Data listing:
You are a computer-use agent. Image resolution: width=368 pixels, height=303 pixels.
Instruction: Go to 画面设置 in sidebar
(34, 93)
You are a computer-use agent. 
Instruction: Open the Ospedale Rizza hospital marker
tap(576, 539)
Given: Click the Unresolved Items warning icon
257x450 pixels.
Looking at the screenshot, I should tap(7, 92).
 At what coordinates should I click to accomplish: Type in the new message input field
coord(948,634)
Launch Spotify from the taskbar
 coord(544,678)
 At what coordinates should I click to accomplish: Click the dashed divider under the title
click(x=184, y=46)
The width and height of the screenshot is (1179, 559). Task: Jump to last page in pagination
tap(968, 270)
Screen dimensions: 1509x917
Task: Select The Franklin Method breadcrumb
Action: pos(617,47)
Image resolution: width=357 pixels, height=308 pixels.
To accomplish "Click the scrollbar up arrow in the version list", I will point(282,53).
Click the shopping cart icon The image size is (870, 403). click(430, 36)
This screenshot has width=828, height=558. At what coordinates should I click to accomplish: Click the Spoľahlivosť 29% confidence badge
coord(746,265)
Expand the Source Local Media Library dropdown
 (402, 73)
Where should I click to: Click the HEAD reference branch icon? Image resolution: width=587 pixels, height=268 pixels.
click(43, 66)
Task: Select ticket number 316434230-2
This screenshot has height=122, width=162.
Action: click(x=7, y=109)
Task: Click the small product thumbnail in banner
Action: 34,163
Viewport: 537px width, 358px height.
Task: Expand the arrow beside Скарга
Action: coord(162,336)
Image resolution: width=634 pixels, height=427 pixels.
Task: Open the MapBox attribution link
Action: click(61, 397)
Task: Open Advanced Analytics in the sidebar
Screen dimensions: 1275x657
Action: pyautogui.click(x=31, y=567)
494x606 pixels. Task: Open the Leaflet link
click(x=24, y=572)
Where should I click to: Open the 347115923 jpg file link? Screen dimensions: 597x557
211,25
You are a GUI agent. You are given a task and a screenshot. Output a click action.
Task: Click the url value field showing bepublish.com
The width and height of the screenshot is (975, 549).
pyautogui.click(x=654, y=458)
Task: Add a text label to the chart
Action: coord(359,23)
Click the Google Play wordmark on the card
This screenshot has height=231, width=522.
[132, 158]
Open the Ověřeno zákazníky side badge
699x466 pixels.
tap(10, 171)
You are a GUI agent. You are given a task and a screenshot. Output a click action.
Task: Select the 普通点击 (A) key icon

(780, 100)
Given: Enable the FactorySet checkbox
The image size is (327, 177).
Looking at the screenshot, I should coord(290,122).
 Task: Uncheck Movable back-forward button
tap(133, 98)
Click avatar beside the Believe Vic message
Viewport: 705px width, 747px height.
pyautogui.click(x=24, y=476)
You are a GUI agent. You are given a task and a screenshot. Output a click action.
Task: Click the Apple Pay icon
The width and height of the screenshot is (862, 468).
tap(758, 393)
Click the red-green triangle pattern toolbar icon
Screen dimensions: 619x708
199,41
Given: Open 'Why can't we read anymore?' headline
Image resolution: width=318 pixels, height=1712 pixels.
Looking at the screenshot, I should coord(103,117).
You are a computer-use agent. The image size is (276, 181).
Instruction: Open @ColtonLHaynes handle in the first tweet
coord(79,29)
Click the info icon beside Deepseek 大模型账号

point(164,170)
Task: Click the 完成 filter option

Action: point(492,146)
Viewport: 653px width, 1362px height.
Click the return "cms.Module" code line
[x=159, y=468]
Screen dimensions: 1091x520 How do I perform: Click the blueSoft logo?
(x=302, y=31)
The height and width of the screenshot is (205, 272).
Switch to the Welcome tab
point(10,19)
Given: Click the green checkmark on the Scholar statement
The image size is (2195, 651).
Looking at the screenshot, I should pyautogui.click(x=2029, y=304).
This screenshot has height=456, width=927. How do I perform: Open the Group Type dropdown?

Problem to work on:
Write out all of the records once more, exactly.

Answer to the problem:
You are a computer-use agent. Image resolution: width=368 pixels, height=303 pixels.
Instruction: Go to 画面设置 in sidebar
(34, 93)
You are a computer-use agent. 
Instruction: Open the Ospedale Rizza hospital marker
tap(576, 539)
Given: Click the Unresolved Items warning icon
257x450 pixels.
Looking at the screenshot, I should tap(7, 92).
 At what coordinates should I click to accomplish: Type in the new message input field
coord(948,634)
Launch Spotify from the taskbar
 coord(544,678)
 At what coordinates should I click to accomplish: Click the dashed divider under the title
click(x=184, y=46)
The width and height of the screenshot is (1179, 559). Task: Jump to last page in pagination
tap(968, 270)
Screen dimensions: 1509x917
Task: Select The Franklin Method breadcrumb
Action: pos(617,47)
Image resolution: width=357 pixels, height=308 pixels.
To accomplish "Click the scrollbar up arrow in the version list", I will point(282,53).
Click the shopping cart icon The image size is (870, 403). click(430, 36)
This screenshot has width=828, height=558. At what coordinates should I click to accomplish: Click the Spoľahlivosť 29% confidence badge
coord(746,265)
Expand the Source Local Media Library dropdown
 (402, 73)
Where should I click to: Click the HEAD reference branch icon? Image resolution: width=587 pixels, height=268 pixels.
click(43, 66)
Task: Select ticket number 316434230-2
This screenshot has height=122, width=162.
Action: click(x=7, y=109)
Task: Click the small product thumbnail in banner
Action: 34,163
Viewport: 537px width, 358px height.
Task: Expand the arrow beside Скарга
Action: coord(162,336)
Image resolution: width=634 pixels, height=427 pixels.
Task: Open the MapBox attribution link
Action: click(61, 397)
Task: Open Advanced Analytics in the sidebar
Screen dimensions: 1275x657
Action: pyautogui.click(x=31, y=567)
494x606 pixels. Task: Open the Leaflet link
click(x=24, y=572)
Where should I click to: Open the 347115923 jpg file link? Screen dimensions: 597x557
211,25
You are a GUI agent. You are given a task and a screenshot. Output a click action.
Task: Click the url value field showing bepublish.com
The width and height of the screenshot is (975, 549).
pyautogui.click(x=654, y=458)
Task: Add a text label to the chart
Action: coord(359,23)
Click the Google Play wordmark on the card
This screenshot has height=231, width=522.
[132, 158]
Open the Ověřeno zákazníky side badge
699x466 pixels.
tap(10, 171)
You are a GUI agent. You are given a task and a screenshot. Output a click action.
Task: Select the 普通点击 (A) key icon

(780, 100)
Given: Enable the FactorySet checkbox
The image size is (327, 177).
Looking at the screenshot, I should coord(290,122).
 Task: Uncheck Movable back-forward button
tap(133, 98)
Click avatar beside the Believe Vic message
Viewport: 705px width, 747px height.
pyautogui.click(x=24, y=476)
You are a GUI agent. You are given a task and a screenshot. Output a click action.
Task: Click the Apple Pay icon
The width and height of the screenshot is (862, 468).
tap(758, 393)
Click the red-green triangle pattern toolbar icon
Screen dimensions: 619x708
199,41
Given: Open 'Why can't we read anymore?' headline
Image resolution: width=318 pixels, height=1712 pixels.
Looking at the screenshot, I should coord(103,117).
You are a computer-use agent. The image size is (276, 181).
Instruction: Open @ColtonLHaynes handle in the first tweet
coord(79,29)
Click the info icon beside Deepseek 大模型账号

point(164,170)
Task: Click the 完成 filter option

Action: point(492,146)
Viewport: 653px width, 1362px height.
Click the return "cms.Module" code line
[x=159, y=468]
Screen dimensions: 1091x520 How do I perform: Click the blueSoft logo?
(x=302, y=31)
The height and width of the screenshot is (205, 272).
Switch to the Welcome tab
point(10,19)
Given: Click the green checkmark on the Scholar statement
The image size is (2195, 651).
Looking at the screenshot, I should pyautogui.click(x=2029, y=304).
This screenshot has height=456, width=927. How do I perform: Open the Group Type dropdown?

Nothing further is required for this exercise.